Primality testing uses **Baillie–PSW** — deterministic for all 64-bit integers. `complete: true` means every factor is proven prime.

---

### `structure-scan` — count structure labels across a range

```bash
primehelix structure-scan --start 1 --stop 1000000
primehelix structure-scan --start 1 --stop 1000000 --only-classification semiprime
primehelix structure-scan --start 1 --stop 1000000 --profile   # show method distribution
primehelix structure-scan --start 1 --stop 1000000 --json
```

Scans every integer in `[start, stop)`, assigns a structure label, returns counts, histogram, and Shannon entropy of the distribution. Progress shown on stderr for ranges over 10,000.

---

### `compare-ranges` — diff structure distributions

```bash
primehelix compare-ranges \
  --a-start 1 --a-stop 500000 \
  --b-start 500000 --b-stop 1000000 \
  --only-classification semiprime --top-delta 6
```

Shows which structure labels gained or lost share between two ranges, with delta, ratio, and per-range entropy.

---

### `structure-time-series` — track structural trends over sliding windows

```bash
primehelix structure-time-series \
  --start 1 --stop 1000000 \
  --window 100000 --step 100000 \
  --only-classification semiprime \
  --top 5 \
  --plot semiprime_ts.png
```

Divides `[start, stop)` into windows, computes structure distributions in each, and plots the top-N label series as a line chart. Omit `--plot` for a text summary.

---

## Python API

All analysis functions work as a library — no CLI required. Results are typed dataclasses.

```python
from primehelix.analysis import scan_range, compare_summaries, build_time_series

# Scan a range and inspect label counts
scan = scan_range(1, 100_000)
print(scan.total)                        # total integers counted
print(scan.counts.most_common(5))        # top 5 structure labels

# Compare two ranges — see which labels gained or lost share
s1 = scan_range(1, 500_000, only_classification="semiprime")
s2 = scan_range(500_000, 1_000_000, only_classification="semiprime")
rows = compare_summaries(s1, s2)
for row in sorted(rows, key=lambda r: -abs(r.delta))[:5]:
    print(f"{row.delta:+.2f}pp  {row.structure}")

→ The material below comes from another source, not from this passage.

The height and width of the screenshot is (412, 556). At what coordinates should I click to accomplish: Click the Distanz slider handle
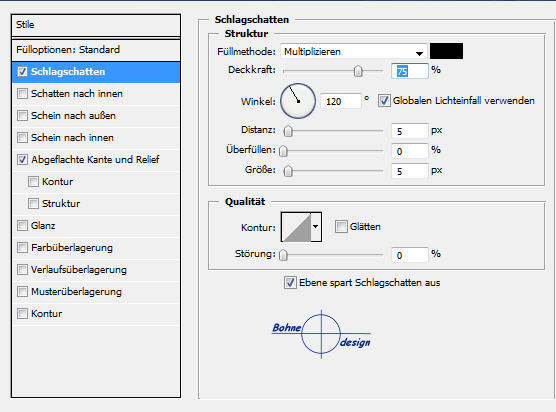(288, 131)
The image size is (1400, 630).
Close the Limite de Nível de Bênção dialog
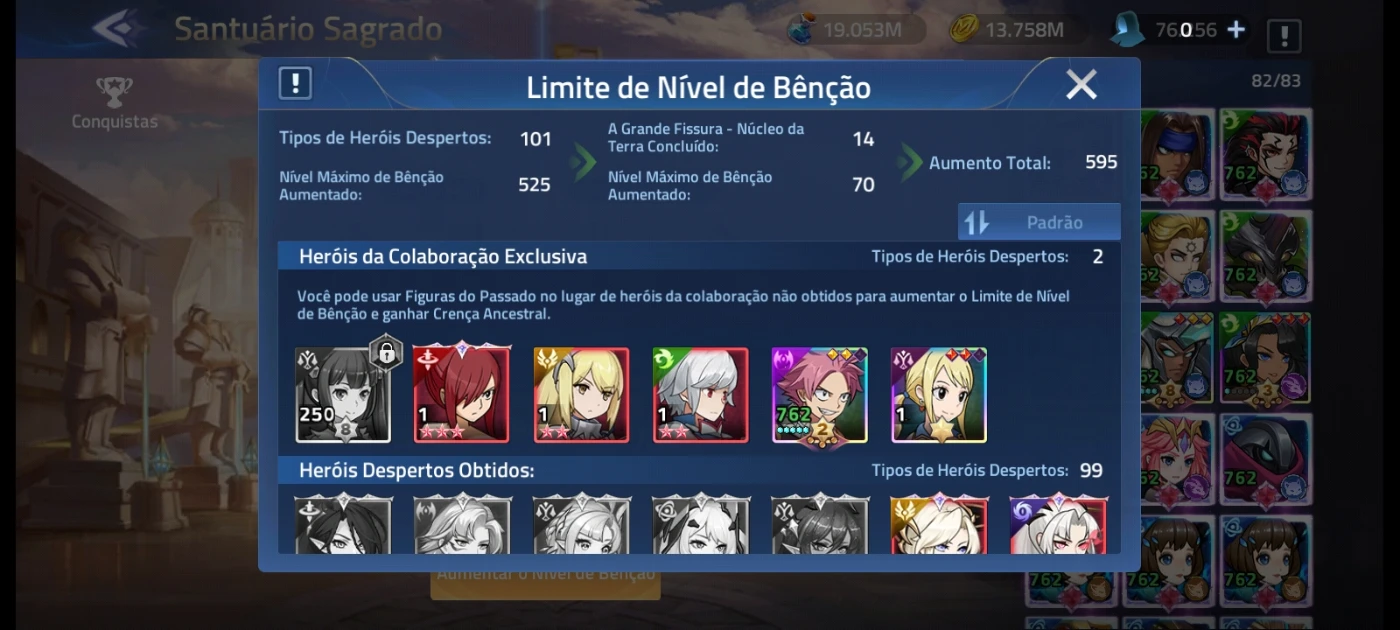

# Track structure trends across windows
ts = build_time_series(1, 1_000_000, window=100_000, step=100_000,
                       only_classification="semiprime")
for label in ts.top_labels:
    print(label, ts.series_map[label])

# Export results directly from the API
import json
with open("scan.json", "w") as f:
    json.dump({"start": 1, "stop": 100_000, **scan.to_json_dict()}, f, indent=2)
```

Use `detail="classification"` for fast classification-only counts (no geometry, ~10% faster):

```python
scan = scan_range(1, 10_000_000, only_classification="prime", detail="classification")
print(scan.total)   # prime count in [1, 10M) — no residue family breakdown
```

---

## Structure labels

Every integer gets a label of up to three parts joined by ` | `:

```
semiprime | lopsided | mod4_1x3
prime | gaussian
composite
invalid
```

| Part | What it encodes |
|------|----------------|
| Classification | `prime`, `semiprime`, `composite`, `invalid` |
| Balance | `balanced`, `moderate`, `lopsided` — bit-length gap between factors; semiprimes only |
| Residue family | `mod4_1x3`, `mod4_3x3`, `pythagorean`, `gaussian`, etc. |

Labels are **stable strings** — safe to grep, aggregate, diff between ranges, and use as dict keys across runs. The grammar is fixed: classification first, balance second (when present), residue family last.

---

## JSON schema

All commands support `--json`. The schema is stable across patch versions.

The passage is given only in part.